I received this from John Clancy. Now retired, John worked in the technology side of the industry for decades. I don’t think this needs any comment:
I parked at a garage near my hotel at the Riverwalk in San Antonio. It was credit card in, so I swiped my credit card. The gate went up, I drove in and parked.
Now, I should add, don’t get out much. I saw additional equipment at the entry plaza, and lots of instructions. Multiple signs, warnings … but the gate went up, so I drove in and parked. I was in a hurry to get back to the hotel, my wife was waiting for me.
When I went to the exit the next morning, the exit equipment took my credit card to get out, but it wasn’t satisfied.
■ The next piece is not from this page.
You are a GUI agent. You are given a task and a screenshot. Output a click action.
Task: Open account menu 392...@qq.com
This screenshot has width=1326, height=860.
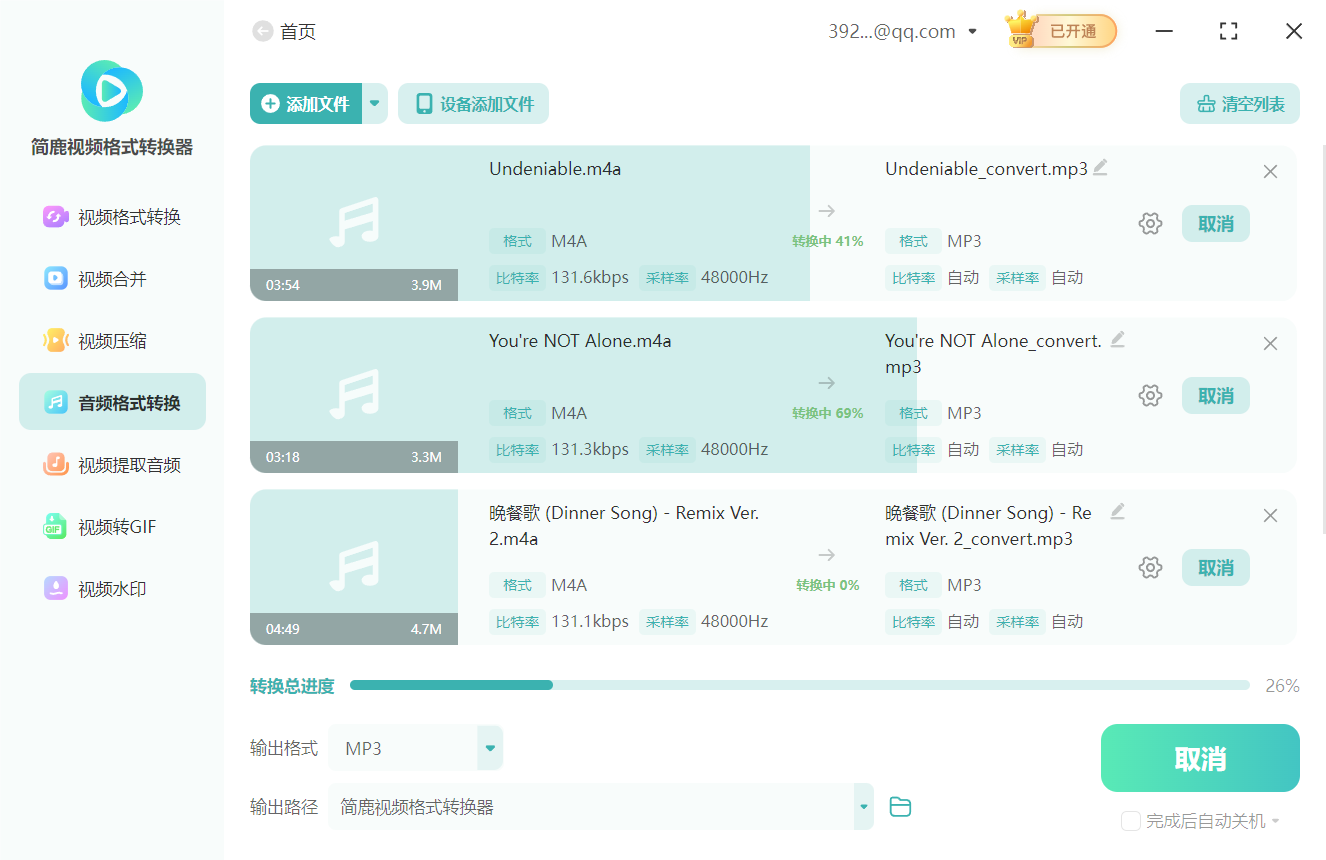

Gate didn’t go up. I tried the intercom, what came out was a garbled static noise that may or may not have been a human being talking.
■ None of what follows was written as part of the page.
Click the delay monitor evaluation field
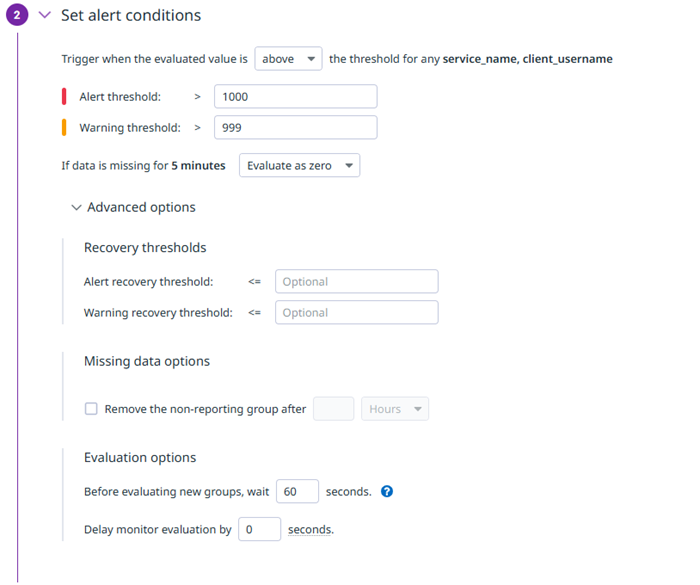 tap(259, 530)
An attendant was standing 4’ away, she started to train me. She showed me the sequence I needed to learn, to use the unattended transient system. There was a bar code paper ticket involved in the chain somehow; perhaps I was supposed to request that at the entry? No idea.
I paid no attention to her. Once the gate went up, we were outta there. I wasn’t planning any return trips to that hotel in the near future.
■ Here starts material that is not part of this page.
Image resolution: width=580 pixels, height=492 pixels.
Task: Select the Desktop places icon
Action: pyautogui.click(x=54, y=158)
I remembered knowing something once, about equipment used for purpose in the distant past.
A different lifetime.
One Response
John’s story reminds me of a similar experience many years ago. I had been to some European jolly or other with my good friend X, I won’t embarrass him by naming him; X was the MD of a major parking technology company. We got back to the airport and X attempted to interact appropriately with the parking lot exit barrier, unsuccessfully, five times. We returned to the office and managed, I thought, to pay there. Back to the barrier; nothing. Finally the operator took pity on this doyen of the parking industry and lifted the barrier.
The lesson is ” If you think that you’ve made it fool proof, you just haven’t met enough fools yet”.